Rimedi per l’insonnia

Al principio era Dio e nient’altro. Tutto era Dio, e Dio era tutto. Non esistevano gli alberi, l’odore delle candele che bruciano, il brivido della pelle quando si fa l’amore e una miriade di altre cose cui siamo ormai abituati. Ovviamente risulta difficile, per noi mortali, pensare a un Essere così sfuggente ma, al contempo, necessario: mille nomi abbiamo inventato, ma nessuno di essi riesce ad avvicinarci nemmeno di un soffio a Lui. Del resto anche le parole e i concetti che esse rappresentano sono venuti dopo, molto dopo. Dapprima nessuno sapeva che cosa fosse un nome, anche perché non esisteva nessuno. O meglio, esisteva solo Dio. Ma il punto essenziale della nostra storia non è questo.

Il fatto è che, a un certo punto, accadde qualcosa.

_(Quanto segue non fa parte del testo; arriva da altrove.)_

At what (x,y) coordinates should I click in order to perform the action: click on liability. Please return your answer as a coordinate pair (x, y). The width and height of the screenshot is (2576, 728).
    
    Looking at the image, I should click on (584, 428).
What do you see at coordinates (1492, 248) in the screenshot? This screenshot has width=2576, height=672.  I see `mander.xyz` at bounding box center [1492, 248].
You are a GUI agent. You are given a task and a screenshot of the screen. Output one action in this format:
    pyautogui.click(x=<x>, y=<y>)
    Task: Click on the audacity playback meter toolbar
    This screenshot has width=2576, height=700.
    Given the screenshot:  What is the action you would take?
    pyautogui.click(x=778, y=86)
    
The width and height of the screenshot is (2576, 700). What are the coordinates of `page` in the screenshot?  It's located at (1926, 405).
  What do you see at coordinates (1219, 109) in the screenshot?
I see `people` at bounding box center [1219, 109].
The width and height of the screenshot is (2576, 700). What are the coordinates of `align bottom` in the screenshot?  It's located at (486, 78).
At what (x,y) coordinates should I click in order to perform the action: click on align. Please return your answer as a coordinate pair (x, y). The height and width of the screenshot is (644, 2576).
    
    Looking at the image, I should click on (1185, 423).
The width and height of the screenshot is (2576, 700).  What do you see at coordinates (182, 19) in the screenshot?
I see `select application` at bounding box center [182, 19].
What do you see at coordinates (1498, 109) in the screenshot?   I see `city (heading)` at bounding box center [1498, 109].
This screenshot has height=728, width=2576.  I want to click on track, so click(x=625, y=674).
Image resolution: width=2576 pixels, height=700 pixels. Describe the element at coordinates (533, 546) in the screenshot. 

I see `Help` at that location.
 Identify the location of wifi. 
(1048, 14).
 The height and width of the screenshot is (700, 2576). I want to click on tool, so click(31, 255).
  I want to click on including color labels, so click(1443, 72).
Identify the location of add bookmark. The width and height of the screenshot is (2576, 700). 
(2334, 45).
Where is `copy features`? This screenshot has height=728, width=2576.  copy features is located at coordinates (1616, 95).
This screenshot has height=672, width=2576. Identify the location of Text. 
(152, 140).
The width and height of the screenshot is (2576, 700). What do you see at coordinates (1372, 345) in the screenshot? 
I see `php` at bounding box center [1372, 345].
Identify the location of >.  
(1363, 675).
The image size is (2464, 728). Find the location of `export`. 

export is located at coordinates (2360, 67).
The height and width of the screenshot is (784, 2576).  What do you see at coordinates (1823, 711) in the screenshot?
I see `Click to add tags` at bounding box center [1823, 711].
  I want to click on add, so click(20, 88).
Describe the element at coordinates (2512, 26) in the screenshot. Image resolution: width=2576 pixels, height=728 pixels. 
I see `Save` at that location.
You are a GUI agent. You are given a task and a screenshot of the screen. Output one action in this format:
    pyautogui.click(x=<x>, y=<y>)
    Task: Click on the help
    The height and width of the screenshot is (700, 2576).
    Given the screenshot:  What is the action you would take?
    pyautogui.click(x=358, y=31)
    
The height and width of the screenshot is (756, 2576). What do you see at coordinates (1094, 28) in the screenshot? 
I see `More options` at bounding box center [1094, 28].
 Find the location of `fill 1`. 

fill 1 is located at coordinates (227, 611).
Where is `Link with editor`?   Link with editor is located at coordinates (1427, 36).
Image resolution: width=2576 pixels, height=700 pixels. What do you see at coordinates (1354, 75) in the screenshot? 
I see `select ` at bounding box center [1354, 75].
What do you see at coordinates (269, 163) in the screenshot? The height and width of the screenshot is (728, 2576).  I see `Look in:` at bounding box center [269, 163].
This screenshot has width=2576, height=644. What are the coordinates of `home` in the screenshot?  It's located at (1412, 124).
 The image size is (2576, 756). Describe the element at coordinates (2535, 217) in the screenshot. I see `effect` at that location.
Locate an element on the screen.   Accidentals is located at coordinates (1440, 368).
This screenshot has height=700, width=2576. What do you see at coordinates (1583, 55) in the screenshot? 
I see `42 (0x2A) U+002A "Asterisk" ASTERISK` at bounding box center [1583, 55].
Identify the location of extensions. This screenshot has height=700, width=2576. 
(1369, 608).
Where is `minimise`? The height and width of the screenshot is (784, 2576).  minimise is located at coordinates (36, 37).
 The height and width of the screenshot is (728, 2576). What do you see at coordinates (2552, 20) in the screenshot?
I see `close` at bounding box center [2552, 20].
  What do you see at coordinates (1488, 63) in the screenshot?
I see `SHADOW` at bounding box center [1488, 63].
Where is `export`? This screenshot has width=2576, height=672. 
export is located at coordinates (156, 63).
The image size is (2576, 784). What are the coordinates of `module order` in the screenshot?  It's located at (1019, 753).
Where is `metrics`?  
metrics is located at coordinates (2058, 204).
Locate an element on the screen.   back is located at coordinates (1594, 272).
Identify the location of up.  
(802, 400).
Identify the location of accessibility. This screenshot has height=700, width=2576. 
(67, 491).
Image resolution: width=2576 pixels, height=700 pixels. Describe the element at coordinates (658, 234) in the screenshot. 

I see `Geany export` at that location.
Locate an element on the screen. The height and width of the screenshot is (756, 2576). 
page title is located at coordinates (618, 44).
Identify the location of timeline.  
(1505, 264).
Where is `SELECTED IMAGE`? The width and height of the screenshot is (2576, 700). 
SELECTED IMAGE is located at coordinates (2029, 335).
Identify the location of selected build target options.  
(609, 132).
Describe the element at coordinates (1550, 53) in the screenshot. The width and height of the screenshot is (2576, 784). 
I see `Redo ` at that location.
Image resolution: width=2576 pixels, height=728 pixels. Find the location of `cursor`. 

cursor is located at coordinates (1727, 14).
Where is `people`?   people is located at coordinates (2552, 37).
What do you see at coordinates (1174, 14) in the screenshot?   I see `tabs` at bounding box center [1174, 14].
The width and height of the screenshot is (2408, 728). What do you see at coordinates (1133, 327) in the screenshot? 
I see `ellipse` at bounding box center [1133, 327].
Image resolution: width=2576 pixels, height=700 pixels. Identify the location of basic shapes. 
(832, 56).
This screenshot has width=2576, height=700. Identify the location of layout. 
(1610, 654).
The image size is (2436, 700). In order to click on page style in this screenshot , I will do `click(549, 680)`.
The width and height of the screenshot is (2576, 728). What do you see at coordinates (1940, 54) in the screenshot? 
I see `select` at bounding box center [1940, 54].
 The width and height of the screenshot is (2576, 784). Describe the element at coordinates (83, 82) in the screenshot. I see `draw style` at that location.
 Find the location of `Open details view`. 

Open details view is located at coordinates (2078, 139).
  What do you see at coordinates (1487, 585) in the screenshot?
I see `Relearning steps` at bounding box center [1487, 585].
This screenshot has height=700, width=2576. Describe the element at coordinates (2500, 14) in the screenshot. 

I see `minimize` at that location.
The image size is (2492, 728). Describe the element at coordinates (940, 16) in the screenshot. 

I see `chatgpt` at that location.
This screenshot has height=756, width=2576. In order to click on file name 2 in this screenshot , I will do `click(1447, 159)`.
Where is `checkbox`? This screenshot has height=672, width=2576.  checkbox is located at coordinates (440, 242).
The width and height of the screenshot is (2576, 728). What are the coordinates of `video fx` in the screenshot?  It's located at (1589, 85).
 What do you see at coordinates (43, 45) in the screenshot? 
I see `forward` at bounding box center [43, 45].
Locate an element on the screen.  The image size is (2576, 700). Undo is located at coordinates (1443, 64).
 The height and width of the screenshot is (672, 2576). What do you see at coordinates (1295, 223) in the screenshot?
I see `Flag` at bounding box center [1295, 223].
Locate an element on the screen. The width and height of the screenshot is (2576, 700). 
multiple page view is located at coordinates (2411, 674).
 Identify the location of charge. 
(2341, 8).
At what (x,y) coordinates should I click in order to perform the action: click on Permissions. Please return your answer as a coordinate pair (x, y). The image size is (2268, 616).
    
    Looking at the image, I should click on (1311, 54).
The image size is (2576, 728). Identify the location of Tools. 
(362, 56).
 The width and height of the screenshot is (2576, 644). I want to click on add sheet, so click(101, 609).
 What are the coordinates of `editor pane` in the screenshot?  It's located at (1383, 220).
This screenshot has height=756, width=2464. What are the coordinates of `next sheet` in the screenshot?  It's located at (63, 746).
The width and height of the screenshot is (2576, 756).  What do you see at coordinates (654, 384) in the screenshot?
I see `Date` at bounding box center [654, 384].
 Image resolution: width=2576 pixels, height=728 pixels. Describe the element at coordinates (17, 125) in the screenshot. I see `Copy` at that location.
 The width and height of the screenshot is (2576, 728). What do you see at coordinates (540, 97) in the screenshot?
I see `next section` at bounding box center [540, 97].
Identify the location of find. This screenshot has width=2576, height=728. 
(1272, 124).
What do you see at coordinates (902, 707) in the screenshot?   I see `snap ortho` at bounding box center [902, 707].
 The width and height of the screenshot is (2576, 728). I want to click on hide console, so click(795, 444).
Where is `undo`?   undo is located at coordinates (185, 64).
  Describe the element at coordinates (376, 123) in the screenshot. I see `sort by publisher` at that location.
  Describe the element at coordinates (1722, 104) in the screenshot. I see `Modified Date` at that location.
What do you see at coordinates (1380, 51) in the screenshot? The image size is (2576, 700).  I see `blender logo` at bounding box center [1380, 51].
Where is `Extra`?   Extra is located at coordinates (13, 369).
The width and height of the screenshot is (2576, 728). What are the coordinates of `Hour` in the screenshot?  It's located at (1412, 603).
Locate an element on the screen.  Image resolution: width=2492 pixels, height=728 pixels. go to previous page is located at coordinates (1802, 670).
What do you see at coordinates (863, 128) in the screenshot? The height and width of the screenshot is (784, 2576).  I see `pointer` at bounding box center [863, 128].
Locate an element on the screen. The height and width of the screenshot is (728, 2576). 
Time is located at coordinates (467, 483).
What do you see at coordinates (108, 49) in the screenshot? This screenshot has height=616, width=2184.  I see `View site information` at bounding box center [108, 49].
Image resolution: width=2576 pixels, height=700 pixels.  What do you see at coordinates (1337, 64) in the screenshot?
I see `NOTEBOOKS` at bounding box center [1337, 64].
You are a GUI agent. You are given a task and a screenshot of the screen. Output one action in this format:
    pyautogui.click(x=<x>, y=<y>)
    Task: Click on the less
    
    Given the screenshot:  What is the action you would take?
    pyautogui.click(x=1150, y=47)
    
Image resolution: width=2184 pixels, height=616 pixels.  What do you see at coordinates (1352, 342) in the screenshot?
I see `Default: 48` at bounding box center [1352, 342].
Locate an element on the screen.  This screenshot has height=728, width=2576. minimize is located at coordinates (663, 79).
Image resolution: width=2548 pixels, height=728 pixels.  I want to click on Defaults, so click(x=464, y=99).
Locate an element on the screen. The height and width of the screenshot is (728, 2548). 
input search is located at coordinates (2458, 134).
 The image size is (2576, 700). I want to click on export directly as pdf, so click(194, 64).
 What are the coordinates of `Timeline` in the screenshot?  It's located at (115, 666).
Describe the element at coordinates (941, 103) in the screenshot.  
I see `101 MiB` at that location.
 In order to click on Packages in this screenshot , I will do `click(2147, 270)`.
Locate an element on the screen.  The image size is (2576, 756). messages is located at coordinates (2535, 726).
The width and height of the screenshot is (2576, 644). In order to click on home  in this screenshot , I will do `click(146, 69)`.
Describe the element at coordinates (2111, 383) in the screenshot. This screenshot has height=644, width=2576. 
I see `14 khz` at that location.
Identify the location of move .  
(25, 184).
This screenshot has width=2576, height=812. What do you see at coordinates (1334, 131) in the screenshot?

Non sappiamo bene il perché, ma nella mente di Dio, eternamente immobile e rivolta a sé stessa, vi fu una sorta di perturbazione. Immaginate uno stagno di montagna, circondato dagli arbusti: uno di quei laghetti glaciali, talmente placidi da riflettere con esattezza la volta celeste. Ora un sasso rotola giù dalle pendici scoscese, fino a tuffarsi proprio al centro del laghetto, e tutta la superficie d’improvviso si increspa, ampi cerchi concentrici si dipartono da quel punto originario nel quale la quiete si è interrotta. Lo specchio non riflette più, per qualche istante la visione si fa caotica e anche il cielo sembra andare in frantumi. Così anche Dio, al principio del mondo così come noi lo conosciamo, aveva smesso di riflettere. E in questo infinitesimale istante di pausa si era accorto, non senza un certo sgomento, che in realtà non stava pensando a nulla. Del resto come avrebbe potuto pensare a qualcosa, se esisteva solo Lui? Ben presto si rese conto di non essere più tanto sicuro di esistere: in fin dei conti come poteva averne la certezza, se non si era mai rispecchiato in uno stagno di montagna? “Certo”, si diceva Dio, “in questo momento sono sicuro di star pensando…” Eppure anche questa gli sembrava una certezza a dir poco labile: chi gli garantiva di star davvero pensando, se non c’era niente e nessuno intorno a Lui?

Era una situazione a dir poco paradossale. Lui, l’Onnipotente, che dubitava della propria stessa esistenza! Eppure, ormai ne siamo certi, le cose devono essere andate più o meno così: bastò l’ombra fuggevole di un dubbio per mettere in crisi Dio in persona, e da quel momento nulla fu più come prima. Dapprima Egli sperimentò l’angoscia, l’immensa vertigine di cadere in un pozzo nero e senza fine, per l’eternità: e non aveva appigli cui aggrapparsi per rallentare la sua caduta perché niente, nulla esisteva al di fuori di Lui. E poi fu la disperazione, la ferma consapevolezza di essere dannato. Non sapeva chi era, non sapeva nemmeno se esisteva. Era lì, rannicchiato come un essere informe, carcerato in un mondo che terminava con i confini del suo Io.

Ma quale Io?

Era questa la domanda che più lo tormentava. Dio urlò ed era un grido strozzato e senza voce, come quello di chi, in preda all’incubo, vorrebbe scappare da un’ombra che lo insegue: ma non arriva mai la voce a dargli supporto, e i piedi sembrano come invischiati al suolo. Così si contorceva e piangeva un fiume di lacrime, senza avere mai riposo dal suo strazio.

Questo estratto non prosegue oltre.